JOB: Rewrite the records starting at the top and ending at the line containing "pyautogui.click(x=175, y=5)", swapping "swatch" for "square" and leaving everything else unchanged.

※

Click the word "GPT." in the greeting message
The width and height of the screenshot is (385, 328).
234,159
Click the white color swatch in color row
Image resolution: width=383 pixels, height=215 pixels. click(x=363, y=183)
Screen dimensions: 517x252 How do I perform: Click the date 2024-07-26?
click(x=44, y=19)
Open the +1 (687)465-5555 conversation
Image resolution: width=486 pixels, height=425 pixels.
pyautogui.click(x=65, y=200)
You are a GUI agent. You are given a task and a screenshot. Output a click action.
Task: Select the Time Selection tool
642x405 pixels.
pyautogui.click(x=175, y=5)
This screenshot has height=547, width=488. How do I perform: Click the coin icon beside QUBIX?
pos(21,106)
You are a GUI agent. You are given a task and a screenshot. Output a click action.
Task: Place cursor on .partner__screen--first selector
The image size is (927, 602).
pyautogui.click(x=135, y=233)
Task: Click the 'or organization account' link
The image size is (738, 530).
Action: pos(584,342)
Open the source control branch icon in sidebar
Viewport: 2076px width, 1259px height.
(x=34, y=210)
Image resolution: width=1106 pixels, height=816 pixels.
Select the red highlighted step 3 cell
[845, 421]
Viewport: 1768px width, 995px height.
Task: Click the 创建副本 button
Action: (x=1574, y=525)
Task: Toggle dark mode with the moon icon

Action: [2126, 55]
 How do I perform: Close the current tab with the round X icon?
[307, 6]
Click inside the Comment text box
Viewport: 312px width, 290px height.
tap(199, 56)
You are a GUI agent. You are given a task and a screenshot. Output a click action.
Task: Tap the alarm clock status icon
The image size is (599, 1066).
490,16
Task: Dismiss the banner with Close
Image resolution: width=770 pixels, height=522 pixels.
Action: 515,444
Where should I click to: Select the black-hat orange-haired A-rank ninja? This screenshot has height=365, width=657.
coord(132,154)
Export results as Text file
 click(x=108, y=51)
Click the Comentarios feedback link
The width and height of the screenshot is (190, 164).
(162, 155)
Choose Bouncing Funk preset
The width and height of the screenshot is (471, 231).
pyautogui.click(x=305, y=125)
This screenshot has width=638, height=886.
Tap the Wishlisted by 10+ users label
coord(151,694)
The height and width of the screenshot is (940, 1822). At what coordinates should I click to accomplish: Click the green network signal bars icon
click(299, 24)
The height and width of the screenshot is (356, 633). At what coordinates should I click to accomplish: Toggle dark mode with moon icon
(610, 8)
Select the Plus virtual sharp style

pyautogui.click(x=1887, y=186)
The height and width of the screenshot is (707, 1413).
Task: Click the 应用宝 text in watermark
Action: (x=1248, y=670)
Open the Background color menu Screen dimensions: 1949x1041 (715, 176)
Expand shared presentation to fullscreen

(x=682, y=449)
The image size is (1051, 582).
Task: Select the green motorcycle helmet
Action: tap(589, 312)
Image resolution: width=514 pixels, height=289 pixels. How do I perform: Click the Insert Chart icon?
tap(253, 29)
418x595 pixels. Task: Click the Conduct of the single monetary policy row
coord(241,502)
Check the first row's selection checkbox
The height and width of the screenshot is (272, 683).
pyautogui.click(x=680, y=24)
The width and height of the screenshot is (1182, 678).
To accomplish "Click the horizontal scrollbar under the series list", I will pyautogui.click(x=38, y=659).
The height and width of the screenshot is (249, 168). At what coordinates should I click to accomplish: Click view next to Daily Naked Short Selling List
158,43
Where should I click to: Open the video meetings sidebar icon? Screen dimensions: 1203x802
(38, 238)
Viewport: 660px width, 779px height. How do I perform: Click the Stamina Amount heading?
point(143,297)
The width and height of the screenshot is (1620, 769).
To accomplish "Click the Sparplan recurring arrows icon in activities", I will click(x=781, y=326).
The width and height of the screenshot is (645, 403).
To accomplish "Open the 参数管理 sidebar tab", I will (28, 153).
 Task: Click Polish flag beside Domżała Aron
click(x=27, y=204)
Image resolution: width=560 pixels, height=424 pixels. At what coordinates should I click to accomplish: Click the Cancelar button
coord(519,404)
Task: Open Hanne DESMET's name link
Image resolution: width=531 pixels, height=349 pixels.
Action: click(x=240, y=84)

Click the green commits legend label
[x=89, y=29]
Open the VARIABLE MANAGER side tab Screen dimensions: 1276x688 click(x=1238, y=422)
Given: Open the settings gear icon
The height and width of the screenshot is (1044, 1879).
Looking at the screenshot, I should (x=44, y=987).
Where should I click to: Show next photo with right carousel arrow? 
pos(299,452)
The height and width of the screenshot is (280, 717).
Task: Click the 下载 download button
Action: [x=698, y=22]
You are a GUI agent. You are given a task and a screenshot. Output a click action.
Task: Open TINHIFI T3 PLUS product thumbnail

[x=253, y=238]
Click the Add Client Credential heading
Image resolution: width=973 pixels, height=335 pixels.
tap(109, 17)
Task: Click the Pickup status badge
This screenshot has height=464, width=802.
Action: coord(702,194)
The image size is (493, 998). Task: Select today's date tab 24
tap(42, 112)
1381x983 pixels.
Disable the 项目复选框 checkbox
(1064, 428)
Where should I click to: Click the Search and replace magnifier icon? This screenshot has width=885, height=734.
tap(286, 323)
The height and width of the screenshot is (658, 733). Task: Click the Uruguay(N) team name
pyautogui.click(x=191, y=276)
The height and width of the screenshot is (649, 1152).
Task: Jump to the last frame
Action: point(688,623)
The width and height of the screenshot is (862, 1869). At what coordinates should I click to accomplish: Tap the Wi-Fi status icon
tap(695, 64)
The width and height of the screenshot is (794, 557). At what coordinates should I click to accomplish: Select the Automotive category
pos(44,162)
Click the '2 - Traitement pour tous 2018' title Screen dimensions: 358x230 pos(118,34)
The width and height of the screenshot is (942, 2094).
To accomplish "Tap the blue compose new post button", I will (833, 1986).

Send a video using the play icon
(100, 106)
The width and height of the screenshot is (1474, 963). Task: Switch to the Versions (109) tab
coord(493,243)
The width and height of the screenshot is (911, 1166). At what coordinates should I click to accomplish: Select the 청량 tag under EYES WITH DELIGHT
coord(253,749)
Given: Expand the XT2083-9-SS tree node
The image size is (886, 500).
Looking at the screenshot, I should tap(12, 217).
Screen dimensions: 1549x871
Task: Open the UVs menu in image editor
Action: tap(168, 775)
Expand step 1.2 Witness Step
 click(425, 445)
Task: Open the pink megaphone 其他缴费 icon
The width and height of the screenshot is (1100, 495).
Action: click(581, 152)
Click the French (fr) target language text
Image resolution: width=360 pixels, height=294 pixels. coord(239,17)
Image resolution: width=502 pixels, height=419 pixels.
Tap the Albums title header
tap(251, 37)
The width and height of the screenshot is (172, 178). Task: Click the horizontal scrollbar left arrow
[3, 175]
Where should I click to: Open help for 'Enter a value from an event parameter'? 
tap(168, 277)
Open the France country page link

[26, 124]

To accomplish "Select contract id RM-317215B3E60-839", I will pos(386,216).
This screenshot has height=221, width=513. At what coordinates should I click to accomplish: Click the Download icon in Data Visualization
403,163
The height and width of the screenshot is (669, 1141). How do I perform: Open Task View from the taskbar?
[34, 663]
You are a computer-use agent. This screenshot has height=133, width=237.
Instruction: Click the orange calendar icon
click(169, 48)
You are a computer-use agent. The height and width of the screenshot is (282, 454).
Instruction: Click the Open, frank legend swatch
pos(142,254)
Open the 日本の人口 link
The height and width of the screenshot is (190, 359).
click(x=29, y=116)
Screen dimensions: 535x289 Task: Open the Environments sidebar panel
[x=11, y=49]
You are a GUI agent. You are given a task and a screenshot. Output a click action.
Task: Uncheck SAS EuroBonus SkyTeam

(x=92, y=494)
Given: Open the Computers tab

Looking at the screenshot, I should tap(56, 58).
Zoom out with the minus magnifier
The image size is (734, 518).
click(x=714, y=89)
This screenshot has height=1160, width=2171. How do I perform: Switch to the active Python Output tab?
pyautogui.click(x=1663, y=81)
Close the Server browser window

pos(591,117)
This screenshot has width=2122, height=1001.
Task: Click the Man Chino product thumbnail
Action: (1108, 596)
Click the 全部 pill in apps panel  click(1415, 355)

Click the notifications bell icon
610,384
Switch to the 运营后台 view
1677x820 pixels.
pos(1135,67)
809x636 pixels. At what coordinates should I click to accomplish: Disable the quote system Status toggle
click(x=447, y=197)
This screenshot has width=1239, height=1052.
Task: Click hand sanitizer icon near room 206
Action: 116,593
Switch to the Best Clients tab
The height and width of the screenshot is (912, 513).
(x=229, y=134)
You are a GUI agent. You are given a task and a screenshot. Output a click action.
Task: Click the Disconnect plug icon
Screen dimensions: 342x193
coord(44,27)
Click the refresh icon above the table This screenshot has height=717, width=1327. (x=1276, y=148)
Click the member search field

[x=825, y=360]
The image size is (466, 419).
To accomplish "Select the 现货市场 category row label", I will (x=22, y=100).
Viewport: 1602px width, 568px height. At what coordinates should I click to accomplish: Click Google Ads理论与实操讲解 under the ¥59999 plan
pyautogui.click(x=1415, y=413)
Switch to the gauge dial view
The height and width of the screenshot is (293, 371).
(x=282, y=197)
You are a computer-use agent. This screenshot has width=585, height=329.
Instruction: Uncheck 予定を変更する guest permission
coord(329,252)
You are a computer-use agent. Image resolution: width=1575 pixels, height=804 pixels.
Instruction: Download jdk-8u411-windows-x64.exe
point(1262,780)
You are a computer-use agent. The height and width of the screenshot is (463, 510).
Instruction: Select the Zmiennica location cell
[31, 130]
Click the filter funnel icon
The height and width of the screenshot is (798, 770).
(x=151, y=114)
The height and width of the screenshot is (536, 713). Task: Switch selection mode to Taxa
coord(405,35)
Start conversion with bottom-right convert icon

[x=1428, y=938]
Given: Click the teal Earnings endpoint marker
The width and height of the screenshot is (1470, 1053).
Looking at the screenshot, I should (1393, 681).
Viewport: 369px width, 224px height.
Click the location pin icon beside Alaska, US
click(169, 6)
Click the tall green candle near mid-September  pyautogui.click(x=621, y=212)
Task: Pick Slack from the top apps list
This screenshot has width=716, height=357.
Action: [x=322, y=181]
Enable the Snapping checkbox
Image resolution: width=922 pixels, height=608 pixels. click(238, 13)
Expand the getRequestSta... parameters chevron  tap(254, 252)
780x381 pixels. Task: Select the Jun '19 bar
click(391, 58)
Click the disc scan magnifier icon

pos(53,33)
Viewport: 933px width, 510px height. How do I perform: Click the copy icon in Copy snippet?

※

ANSWER TO THE PROBLEM:
Click the word "GPT." in the greeting message
The width and height of the screenshot is (385, 328).
234,159
Click the white color square in color row
Image resolution: width=383 pixels, height=215 pixels. click(x=363, y=183)
Screen dimensions: 517x252 How do I perform: Click the date 2024-07-26?
click(x=44, y=19)
Open the +1 (687)465-5555 conversation
Image resolution: width=486 pixels, height=425 pixels.
pyautogui.click(x=65, y=200)
You are a GUI agent. You are given a task and a screenshot. Output a click action.
Task: Select the Time Selection tool
642x405 pixels.
pyautogui.click(x=175, y=5)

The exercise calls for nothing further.